问题
Given an input word, I want to determine whether it is a noun or not (in case of ambiguity, for instance cook
can be a noun or a verb, the word must be identified as a noun).
Actually I use the POS tagger from the Stanford Parser (i give it a single word as input, and i extract only the POS tag from the result). The results are quite good but it takes a very long time.
Is there a way (in python, please :) to perform this task quicker than what I do actually?
回答1:
If you simply want to check whether or not a single word can be used as a noun, the quickest way might be to build a set of all nouns and then just check the word for membership of that set.

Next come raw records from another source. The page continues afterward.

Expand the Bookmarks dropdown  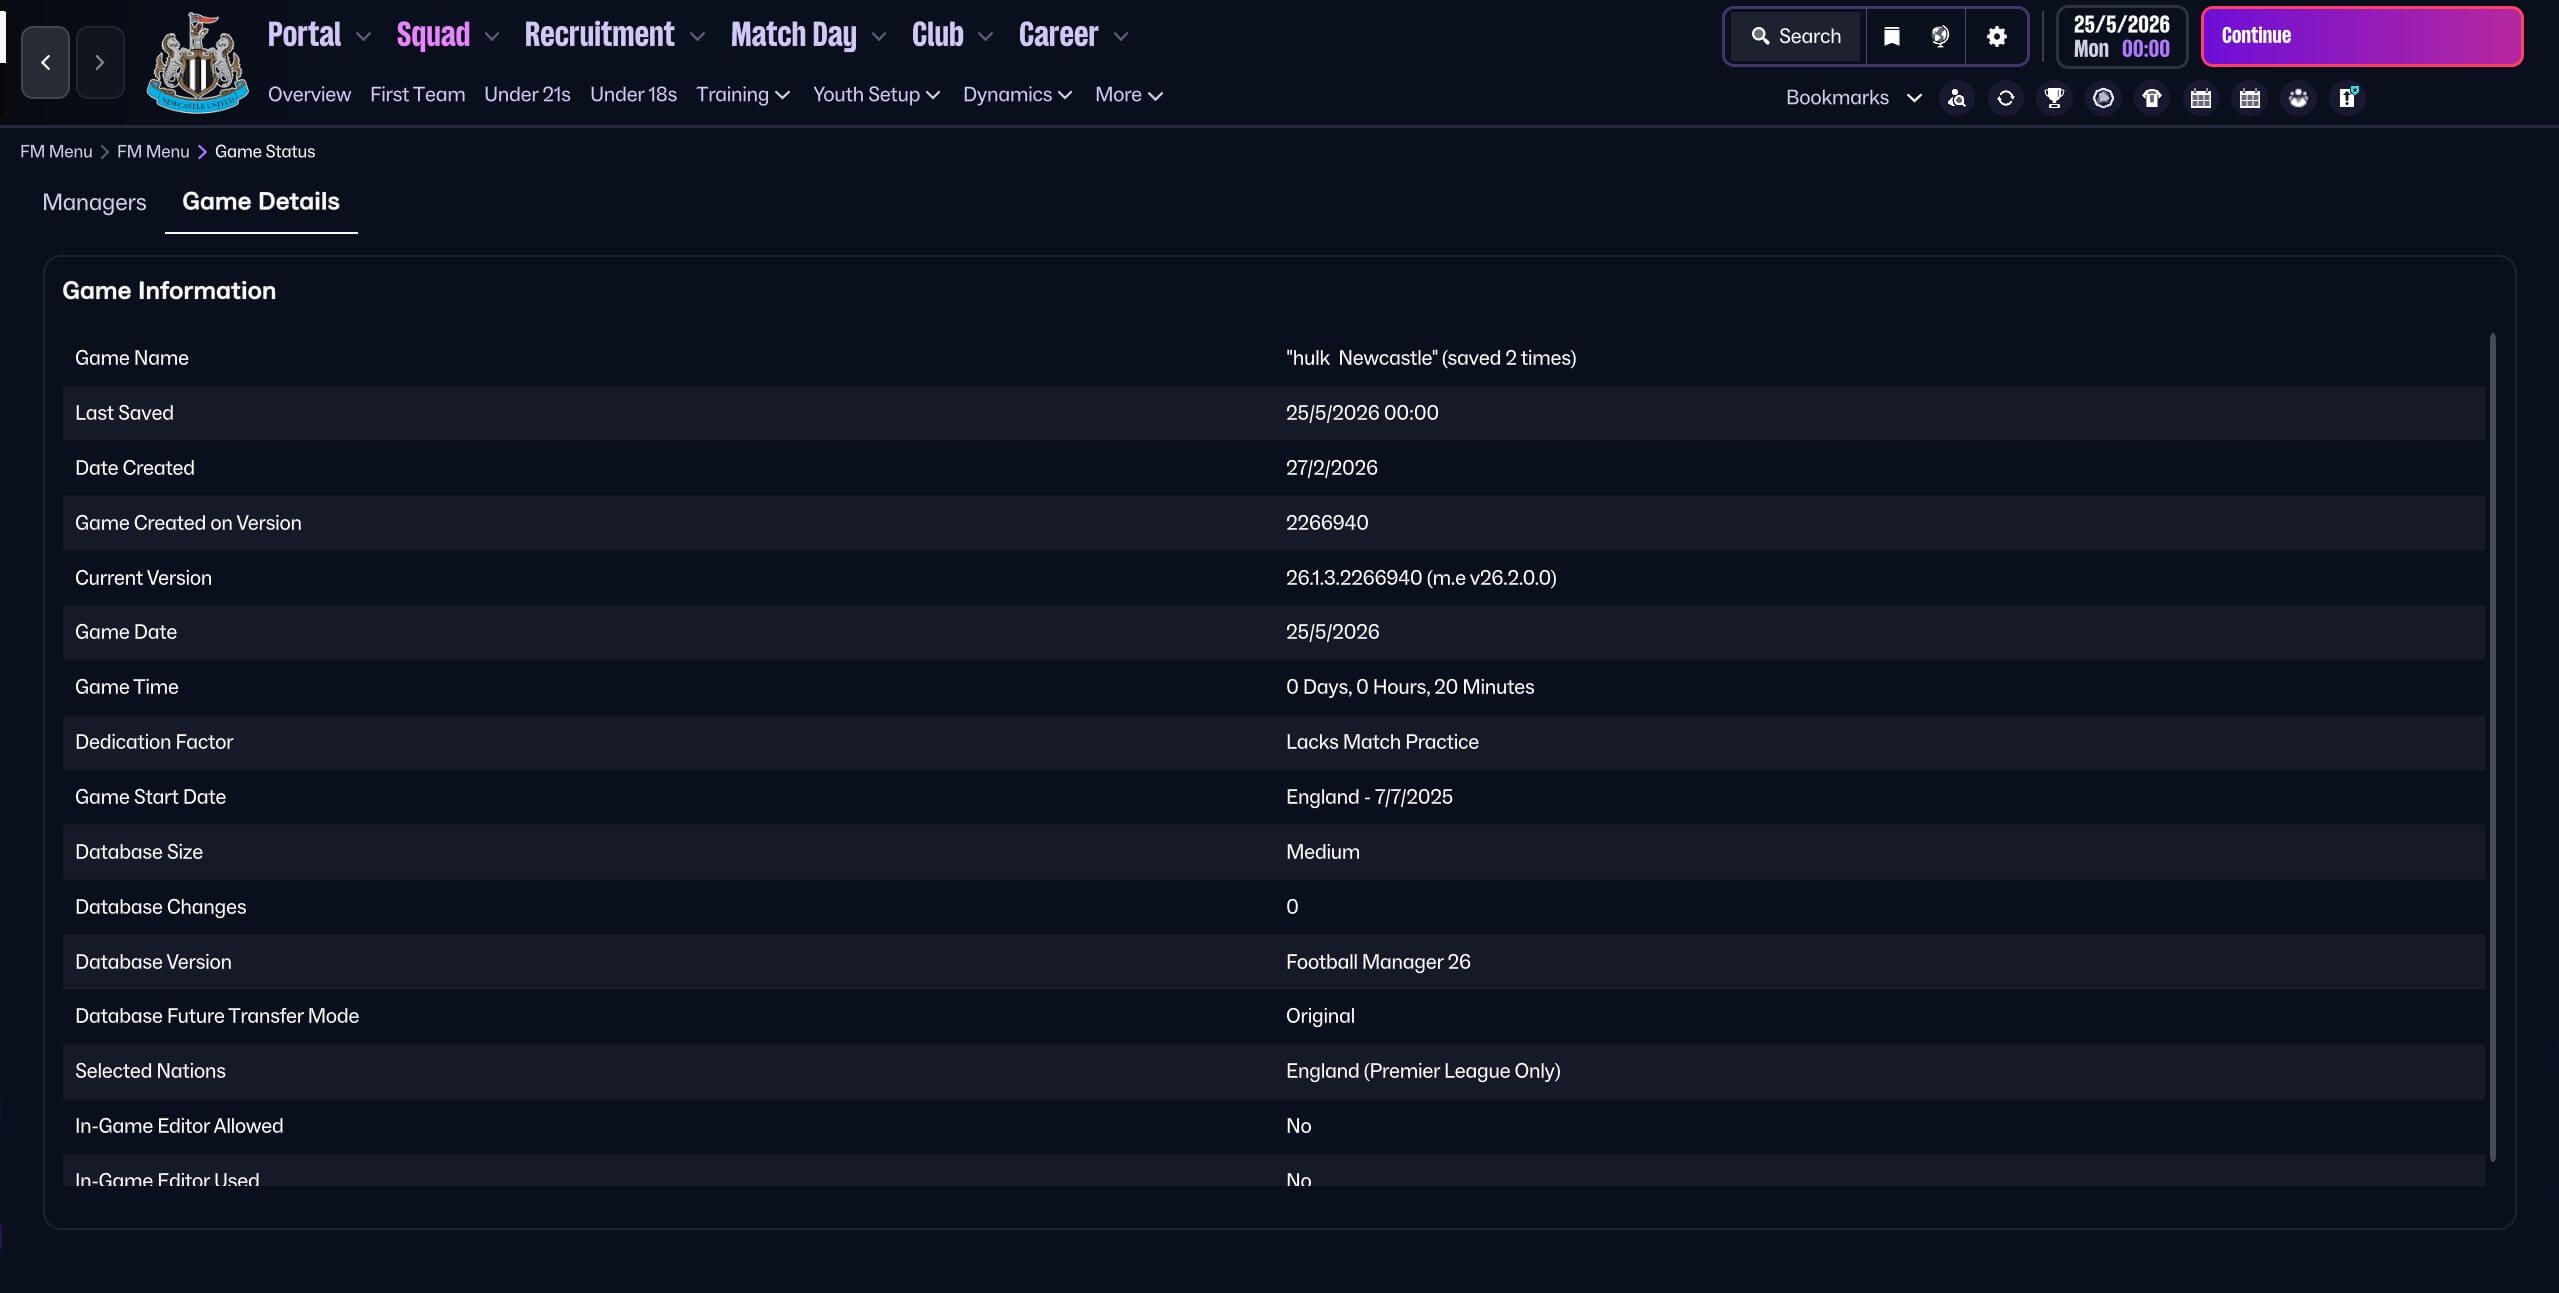coord(1853,98)
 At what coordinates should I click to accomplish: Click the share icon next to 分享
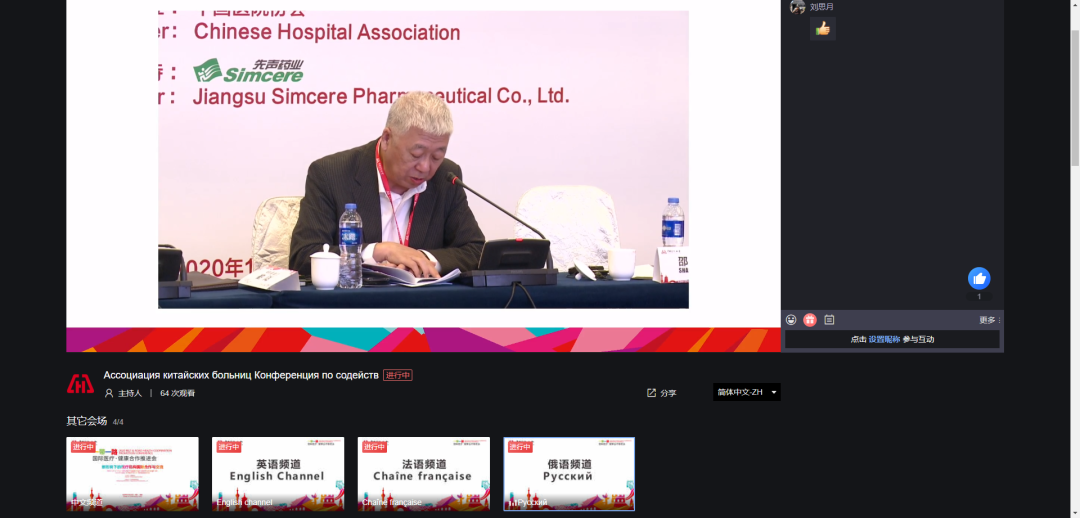tap(652, 393)
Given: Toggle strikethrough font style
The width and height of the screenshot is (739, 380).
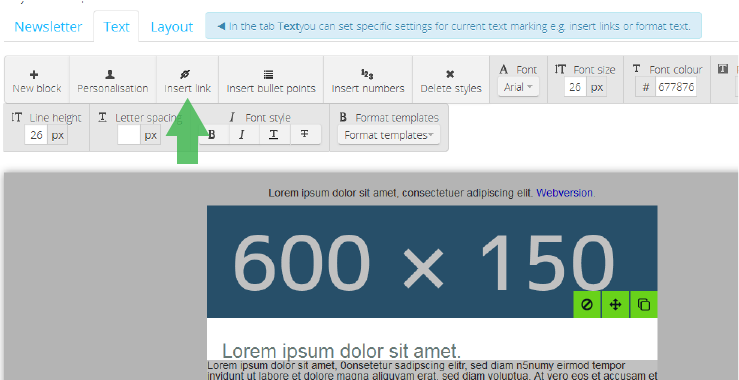Looking at the screenshot, I should (305, 135).
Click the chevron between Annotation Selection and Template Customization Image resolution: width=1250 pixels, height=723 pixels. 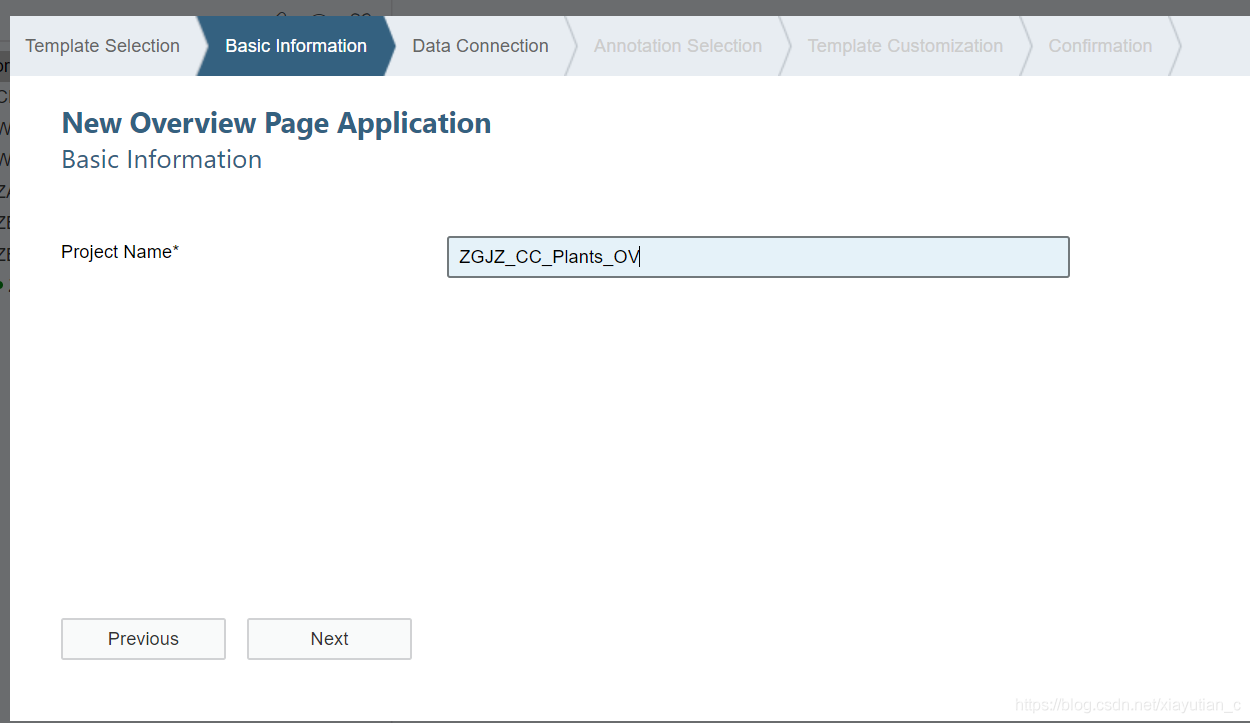point(785,46)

For a list of all nouns you could use the WordNet corpus (which can be accessed through NLTK for example):
>>> from nltk.corpus import wordnet as wn
>>> nouns = {x.name().split('.', 1)[0] for x in wn.all_synsets('n')}
>>> "cook" in nouns
True
>>> "and" in nouns
False
回答2:
I can't speak for the Python wrapper, but if you use the Stanford POS tagger
rather than the parser, it should be much quicker. There are wrappers for Stanford CoreNLP
, which includes the tagger: https://pypi.python.org/pypi/corenlp-python; or, it looks like nltk
has a Stanford tagger module too http://www.nltk.org/_modules/nltk/tag/stanford.html .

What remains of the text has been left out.